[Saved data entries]
—————
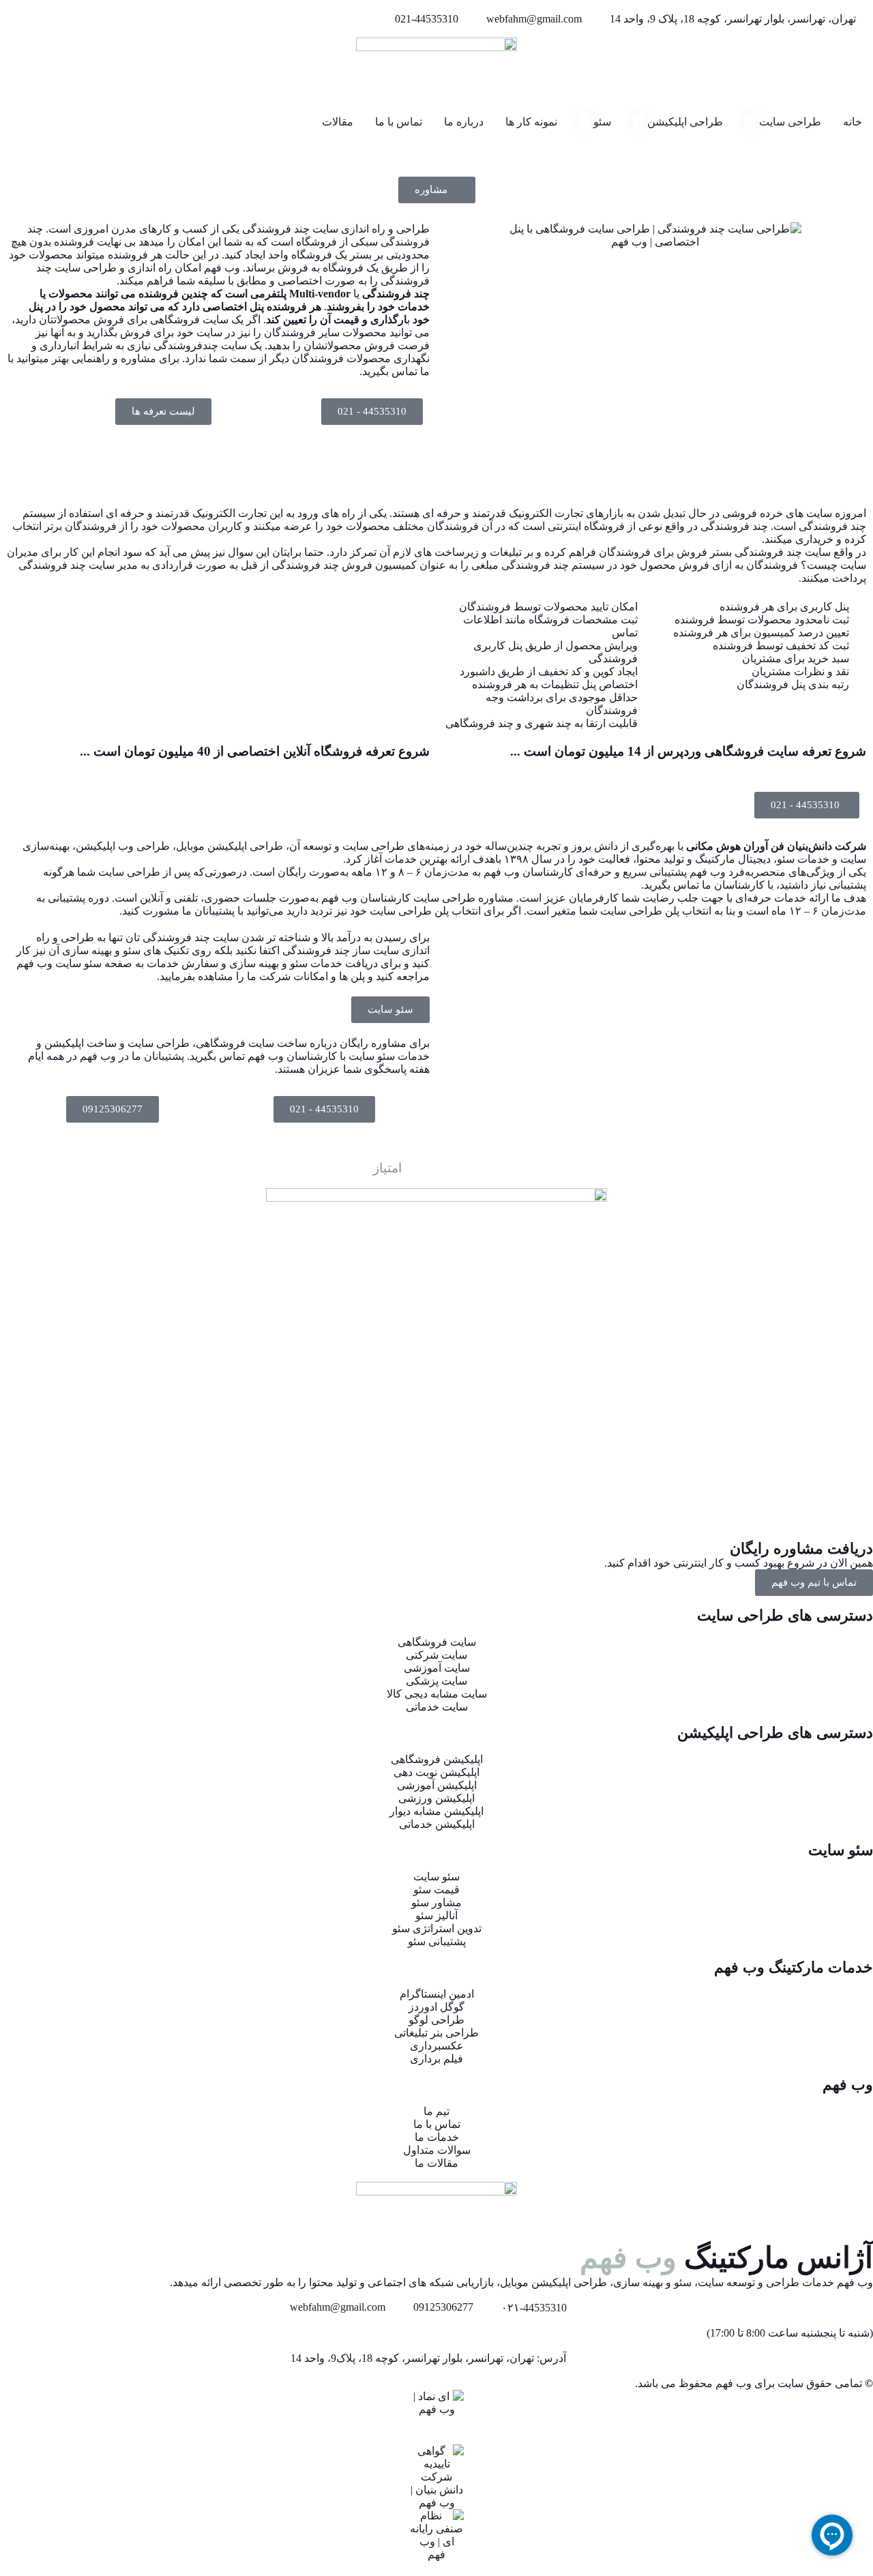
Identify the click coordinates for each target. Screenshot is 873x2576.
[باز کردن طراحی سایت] (750, 122)
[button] (163, 411)
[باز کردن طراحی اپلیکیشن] (638, 122)
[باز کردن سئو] (584, 122)
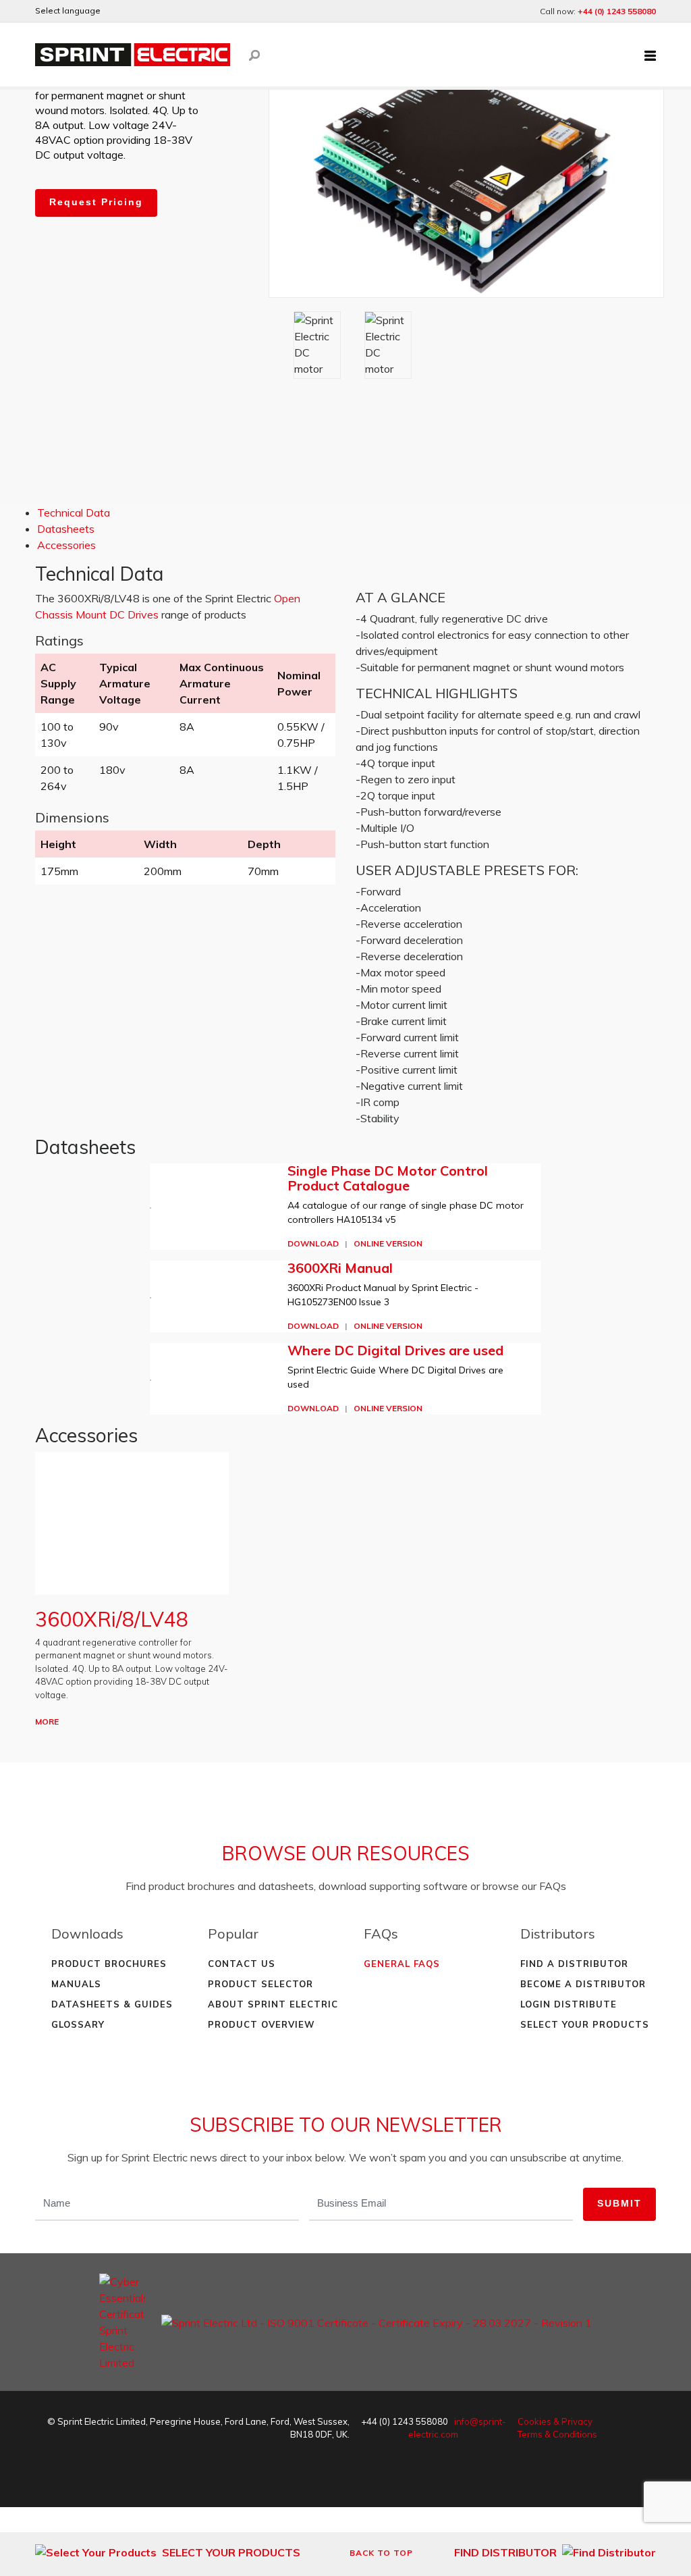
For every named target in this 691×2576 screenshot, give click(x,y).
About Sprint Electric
—————
About this task:
Take the line that contains "[باز کردن طراحی سایت] (750, 122)" and every line after it up to the end of the records above, and restate them exactly, without the pictures.

Result of this task:
[باز کردن طراحی سایت] (750, 122)
[button] (163, 411)
[باز کردن طراحی اپلیکیشن] (638, 122)
[باز کردن سئو] (584, 122)
For every named target in this 691×2576 screenshot, give click(x,y).
About Sprint Electric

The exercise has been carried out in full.